Composition of St Yorre water and Placebo water.

St Yorre (STY)Placebo (PLA)
Calcium (mg·L−1)9093
Magnesium (mg·L−1)118.1
Sodium (mg·L−1)17088.8
Potassium (mg·L−1)1102.6
Silica (mg·L−1)1619
Bicarbonate (mg·L−1)4368306
Chloride (mg·L−1)32218
Sulphate (mg·L−1)1747.5
Nitrates (mg·L−1)2.52
Fluorine (mg·L−1)10.35
pH6.65.4
Sodium Bicarbonate Equivalent (mg·L−1)6015-
Sodium Chloride Equivalent (mg·L−1)528-

Dietary Group

Next to a nutritional interview, participants were assigned at random sampling alkalizing or acidizing diet. To maintain single-blind dietary strategies during the protocol, the diet was presented as a vegetarian- or meat-prone diet. Each participant was given detailed written nutritional guidelines and meal plans for the duration of the study. The ALK diet was based on a vegetarian-prone diet (Caciano et al., 2015; Limmer et al., 2018). Participants were required to consume a minimum of three portions of vegetables and four portions of fruit daily. Dairy products (including yogurt, fresh cheese, curd, and milk) and potatoes were permitted.

Conversely, participants were prohibited from consuming meat, fish, and cheese besides fresh cheese and non-whole meal starchy foods. In contrast, the ACI diet was based on a meat-prone diet (Caciano et al., 2015; Limmer et al., 2018). Participants consumed three portions of animal protein (meat, fish, or eggs), three portions of starch, and three portions of dairy including at least one portion of cheese and were required to avoid consuming any bean, vegetable or fruit.
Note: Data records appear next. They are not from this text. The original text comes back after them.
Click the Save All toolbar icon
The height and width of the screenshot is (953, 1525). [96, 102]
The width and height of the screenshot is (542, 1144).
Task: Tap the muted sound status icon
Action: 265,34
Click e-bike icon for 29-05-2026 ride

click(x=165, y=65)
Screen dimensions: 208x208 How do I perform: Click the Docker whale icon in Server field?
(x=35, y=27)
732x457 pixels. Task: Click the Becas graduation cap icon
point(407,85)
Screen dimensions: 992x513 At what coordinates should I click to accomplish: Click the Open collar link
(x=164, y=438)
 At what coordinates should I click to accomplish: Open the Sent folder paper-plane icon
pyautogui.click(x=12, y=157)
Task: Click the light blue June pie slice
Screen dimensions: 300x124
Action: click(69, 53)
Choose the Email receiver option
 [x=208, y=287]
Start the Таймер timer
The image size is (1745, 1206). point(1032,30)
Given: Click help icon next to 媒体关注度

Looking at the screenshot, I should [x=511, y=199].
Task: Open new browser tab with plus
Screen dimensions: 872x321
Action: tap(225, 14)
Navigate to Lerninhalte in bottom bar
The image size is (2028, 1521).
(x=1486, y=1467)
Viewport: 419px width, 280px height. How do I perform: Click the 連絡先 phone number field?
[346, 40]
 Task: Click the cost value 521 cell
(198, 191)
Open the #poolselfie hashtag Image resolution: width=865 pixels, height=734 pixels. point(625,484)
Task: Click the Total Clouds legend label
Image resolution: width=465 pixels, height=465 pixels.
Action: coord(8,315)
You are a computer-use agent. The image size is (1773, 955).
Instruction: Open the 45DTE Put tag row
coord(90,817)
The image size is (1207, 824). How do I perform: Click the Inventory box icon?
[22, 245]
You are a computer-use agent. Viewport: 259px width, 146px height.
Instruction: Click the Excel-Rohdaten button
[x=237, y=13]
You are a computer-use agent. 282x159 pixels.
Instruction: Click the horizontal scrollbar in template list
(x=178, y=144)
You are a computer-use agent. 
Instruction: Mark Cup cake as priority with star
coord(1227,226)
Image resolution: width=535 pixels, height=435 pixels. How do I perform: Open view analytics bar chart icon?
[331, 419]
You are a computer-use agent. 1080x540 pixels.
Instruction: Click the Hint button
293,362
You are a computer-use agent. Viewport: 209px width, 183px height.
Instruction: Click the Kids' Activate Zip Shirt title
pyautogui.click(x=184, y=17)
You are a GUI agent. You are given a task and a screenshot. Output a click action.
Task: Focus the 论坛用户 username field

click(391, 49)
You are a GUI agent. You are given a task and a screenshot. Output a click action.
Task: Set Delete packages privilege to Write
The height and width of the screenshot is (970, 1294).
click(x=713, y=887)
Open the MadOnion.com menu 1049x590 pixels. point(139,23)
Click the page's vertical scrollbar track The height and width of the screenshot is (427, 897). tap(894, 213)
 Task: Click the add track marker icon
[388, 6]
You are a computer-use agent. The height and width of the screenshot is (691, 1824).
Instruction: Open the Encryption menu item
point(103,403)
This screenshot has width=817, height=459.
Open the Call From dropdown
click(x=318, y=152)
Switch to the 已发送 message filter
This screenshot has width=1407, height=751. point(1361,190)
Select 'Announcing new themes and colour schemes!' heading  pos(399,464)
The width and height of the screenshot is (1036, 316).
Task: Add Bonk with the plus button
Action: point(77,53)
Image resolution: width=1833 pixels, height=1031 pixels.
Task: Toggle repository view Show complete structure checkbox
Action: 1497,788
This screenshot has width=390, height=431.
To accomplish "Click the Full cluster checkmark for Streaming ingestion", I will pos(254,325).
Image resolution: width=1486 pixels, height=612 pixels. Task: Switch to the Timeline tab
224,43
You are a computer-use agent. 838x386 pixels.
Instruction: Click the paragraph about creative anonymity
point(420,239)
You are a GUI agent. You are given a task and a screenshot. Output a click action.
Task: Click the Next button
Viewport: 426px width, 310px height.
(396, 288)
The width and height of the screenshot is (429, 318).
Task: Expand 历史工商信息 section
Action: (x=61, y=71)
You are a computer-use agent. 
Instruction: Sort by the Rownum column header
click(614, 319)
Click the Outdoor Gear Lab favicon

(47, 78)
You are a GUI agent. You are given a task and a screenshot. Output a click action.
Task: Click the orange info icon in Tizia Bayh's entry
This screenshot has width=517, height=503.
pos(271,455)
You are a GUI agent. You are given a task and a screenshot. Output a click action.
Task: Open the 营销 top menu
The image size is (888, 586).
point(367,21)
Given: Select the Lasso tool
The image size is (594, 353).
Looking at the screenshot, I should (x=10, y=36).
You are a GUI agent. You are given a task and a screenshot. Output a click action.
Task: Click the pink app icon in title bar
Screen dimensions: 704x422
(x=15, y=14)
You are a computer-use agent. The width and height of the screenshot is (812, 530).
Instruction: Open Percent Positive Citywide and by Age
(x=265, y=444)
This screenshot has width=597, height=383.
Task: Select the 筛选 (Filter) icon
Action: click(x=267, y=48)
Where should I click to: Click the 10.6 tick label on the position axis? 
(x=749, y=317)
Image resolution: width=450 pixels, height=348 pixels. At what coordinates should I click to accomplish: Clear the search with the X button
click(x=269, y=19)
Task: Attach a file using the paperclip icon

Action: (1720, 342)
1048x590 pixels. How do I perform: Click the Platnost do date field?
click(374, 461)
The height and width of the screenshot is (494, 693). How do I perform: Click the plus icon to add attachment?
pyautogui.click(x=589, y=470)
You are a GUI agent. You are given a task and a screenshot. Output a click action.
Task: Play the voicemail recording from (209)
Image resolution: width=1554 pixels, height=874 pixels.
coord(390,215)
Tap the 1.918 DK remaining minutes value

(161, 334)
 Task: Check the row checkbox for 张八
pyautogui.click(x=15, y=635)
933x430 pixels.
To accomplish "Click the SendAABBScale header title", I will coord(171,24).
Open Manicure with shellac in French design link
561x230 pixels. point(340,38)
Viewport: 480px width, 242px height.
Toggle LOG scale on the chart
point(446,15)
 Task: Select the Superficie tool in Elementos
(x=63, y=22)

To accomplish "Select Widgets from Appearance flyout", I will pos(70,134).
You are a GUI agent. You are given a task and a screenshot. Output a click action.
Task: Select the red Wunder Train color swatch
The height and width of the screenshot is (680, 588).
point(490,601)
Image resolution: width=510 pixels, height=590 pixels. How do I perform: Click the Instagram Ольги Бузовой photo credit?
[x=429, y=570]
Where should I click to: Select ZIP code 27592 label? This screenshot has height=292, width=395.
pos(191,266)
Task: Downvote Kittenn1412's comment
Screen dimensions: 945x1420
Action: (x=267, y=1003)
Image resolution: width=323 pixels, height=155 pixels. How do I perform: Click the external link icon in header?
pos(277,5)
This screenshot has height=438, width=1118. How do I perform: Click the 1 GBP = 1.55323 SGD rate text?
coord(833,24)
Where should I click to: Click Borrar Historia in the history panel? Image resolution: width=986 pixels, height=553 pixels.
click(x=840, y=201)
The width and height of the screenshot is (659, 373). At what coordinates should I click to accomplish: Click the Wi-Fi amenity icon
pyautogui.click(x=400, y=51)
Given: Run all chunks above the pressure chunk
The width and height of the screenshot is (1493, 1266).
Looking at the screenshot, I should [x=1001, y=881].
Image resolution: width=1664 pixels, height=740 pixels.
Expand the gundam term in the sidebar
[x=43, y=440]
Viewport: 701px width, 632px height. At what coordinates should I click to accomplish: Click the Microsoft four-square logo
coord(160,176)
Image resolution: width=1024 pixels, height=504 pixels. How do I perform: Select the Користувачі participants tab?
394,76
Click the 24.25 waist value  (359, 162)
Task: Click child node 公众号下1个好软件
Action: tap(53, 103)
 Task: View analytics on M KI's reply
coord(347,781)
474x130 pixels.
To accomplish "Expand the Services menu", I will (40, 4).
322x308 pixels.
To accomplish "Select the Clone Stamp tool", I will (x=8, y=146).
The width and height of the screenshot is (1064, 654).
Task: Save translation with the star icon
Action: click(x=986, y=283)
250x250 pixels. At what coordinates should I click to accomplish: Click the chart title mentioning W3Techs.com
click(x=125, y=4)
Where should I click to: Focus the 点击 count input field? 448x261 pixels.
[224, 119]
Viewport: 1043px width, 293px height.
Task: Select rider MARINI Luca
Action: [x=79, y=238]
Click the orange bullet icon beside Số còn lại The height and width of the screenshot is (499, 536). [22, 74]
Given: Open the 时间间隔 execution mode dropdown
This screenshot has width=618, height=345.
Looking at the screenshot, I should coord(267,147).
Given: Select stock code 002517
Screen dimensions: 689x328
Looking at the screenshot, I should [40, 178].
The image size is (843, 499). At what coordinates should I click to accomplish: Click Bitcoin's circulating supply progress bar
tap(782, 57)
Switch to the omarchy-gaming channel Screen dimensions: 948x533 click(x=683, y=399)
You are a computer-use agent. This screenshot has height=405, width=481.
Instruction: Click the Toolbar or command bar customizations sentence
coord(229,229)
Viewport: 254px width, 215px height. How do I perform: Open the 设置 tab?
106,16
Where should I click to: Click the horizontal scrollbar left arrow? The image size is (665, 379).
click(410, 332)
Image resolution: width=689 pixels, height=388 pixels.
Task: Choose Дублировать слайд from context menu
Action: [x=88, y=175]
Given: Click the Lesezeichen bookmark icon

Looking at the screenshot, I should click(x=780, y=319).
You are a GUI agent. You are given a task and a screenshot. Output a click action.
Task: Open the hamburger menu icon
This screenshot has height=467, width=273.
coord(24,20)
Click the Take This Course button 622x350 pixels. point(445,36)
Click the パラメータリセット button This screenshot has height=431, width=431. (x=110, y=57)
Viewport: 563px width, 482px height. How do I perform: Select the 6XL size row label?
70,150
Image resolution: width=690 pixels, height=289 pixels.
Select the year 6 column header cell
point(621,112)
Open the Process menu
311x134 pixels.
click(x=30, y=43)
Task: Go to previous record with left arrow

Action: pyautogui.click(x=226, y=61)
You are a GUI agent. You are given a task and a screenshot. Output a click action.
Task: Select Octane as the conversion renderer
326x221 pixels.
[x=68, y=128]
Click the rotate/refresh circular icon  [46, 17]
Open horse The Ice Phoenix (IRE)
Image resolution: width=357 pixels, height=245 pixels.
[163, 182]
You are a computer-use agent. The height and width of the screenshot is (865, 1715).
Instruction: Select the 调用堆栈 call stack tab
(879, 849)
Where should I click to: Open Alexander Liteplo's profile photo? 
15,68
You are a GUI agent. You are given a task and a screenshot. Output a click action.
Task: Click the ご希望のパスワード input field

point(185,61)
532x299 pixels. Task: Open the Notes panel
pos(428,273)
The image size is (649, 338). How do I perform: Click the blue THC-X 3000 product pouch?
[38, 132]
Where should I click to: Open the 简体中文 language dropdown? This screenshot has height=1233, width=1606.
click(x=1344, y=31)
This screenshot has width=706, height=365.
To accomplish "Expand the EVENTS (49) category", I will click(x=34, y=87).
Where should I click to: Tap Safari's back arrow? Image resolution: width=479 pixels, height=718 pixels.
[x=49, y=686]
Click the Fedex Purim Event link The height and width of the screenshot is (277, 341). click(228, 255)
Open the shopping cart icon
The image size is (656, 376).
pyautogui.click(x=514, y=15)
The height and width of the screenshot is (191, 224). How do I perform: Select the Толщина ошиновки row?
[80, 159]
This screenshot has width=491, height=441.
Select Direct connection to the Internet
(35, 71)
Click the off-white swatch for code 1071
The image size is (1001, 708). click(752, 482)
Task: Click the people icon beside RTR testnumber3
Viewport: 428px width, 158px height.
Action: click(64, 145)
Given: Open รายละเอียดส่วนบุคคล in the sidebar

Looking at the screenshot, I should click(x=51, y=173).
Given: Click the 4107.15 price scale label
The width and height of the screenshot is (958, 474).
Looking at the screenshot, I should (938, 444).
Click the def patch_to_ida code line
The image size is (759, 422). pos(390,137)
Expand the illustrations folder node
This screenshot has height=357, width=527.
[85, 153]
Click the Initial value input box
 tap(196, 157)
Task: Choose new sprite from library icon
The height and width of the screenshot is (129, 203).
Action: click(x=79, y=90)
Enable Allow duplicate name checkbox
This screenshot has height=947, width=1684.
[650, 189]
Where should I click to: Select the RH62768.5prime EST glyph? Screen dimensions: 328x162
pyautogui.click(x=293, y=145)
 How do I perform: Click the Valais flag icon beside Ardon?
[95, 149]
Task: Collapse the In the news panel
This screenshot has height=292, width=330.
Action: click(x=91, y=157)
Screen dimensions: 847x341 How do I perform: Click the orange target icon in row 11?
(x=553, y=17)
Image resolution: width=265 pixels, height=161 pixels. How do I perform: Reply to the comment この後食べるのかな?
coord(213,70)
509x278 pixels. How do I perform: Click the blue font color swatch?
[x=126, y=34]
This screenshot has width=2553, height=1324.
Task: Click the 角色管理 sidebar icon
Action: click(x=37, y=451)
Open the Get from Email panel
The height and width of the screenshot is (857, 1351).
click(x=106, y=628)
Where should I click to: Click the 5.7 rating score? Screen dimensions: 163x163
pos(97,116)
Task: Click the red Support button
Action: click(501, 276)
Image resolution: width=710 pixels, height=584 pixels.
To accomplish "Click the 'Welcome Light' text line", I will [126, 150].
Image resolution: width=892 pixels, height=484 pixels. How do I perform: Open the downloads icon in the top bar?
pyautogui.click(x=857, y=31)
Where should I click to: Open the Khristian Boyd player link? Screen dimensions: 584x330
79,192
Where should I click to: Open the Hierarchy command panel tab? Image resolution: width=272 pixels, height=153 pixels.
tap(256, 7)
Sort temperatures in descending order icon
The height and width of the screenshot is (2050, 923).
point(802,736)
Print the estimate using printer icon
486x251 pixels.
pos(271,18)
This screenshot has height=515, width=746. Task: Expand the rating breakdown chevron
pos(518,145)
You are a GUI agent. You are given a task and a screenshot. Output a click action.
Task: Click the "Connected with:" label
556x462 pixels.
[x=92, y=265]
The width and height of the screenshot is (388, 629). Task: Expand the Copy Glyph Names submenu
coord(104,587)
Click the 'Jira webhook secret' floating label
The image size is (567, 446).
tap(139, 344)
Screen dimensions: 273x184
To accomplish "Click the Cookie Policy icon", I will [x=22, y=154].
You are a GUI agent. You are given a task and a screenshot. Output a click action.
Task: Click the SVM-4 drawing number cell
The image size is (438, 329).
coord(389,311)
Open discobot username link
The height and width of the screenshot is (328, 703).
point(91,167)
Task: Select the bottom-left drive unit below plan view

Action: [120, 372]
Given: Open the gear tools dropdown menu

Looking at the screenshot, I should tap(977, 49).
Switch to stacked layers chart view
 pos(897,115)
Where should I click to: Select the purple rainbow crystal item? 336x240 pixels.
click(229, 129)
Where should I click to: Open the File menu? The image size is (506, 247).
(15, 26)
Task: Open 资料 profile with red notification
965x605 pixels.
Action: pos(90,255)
During the entire protocol, a trained dietician monitored dietary intake via a written food diary and accompanying photographs of meals to ensure that participants followed the recommandations. Moreover, the Potential Renal Acid Load (PRAL) (Remer and Manz, 1995) was calculated to verify the characteristic of either the alkalizing or the acidizing diet. The goal for the alkaline-trending diet group (ALK) was to achieve a dietary PRAL ≤ −1 mEq /d, and for the acid-trending group (ACI), a PRAL ≥ 15 mEq/d (Peter et al., 2010).

Data Collection

Urine Analysis

During the 6th day of weeks 2 and 4, participants completed a 24-h urine collection. Urinary pH was assessed using a pH probe (914, Metrohm, Switzerland).

On day 7 of each week, participants reported to the laboratory having consumed the same dietary intake for the 24 h before each visit.

1-AO Test

In the week before the commencement of the study, participants completed a 1-AO which served as a familiarization for the upcoming trials. Participants performed a 10-min, self-paced warm-up (replicated between trials) followed by a maximal 1-AO on a rowing machine (PM5, Concept2, USA) with instructions to complete an “all-out” effort and not to be concerned about pacing strategies. Performance was assessed as maximum (Pmax) and average (Pmean) power output in absolute (W) or relative to body weight (W/kg) values. Perception of effort (RPE) and the fatigue index in the last 10 s of the test (IDF 50–60 = [Pmean 50–60 − Pmax] / Pmax) were also determined.

Blood Acid-Base Status

Blood biomarkers, including blood lactate concentration ([La]), blood HCO3- concentration ([HCO3-]), and blood pH, were measured to determine acid-base regulation weekly (day 7) via earlobe-prick samples (20 μL) after the warm-up, immediately after exercise (+0'), then 3 (+3'), 5 (+5'), and 8 (+8') minutes (passive recovery) following the 1-AO. Samples were analyzed via blood gas and electrolyte analyzer (i-STAT, Abbott, USA).

Statistical Analyses

Statistical analyses were performed with RStudio software (version 3.5.0, Inc. Boston, MA, USA). To assess the effect of water (STY vs. PLA) on acid-base balance and performance, we applied a linear mixed model on the whole population with water as a fixed effect. The model was adjusted for the dietary group as the dietary group was also included as a fixed effect.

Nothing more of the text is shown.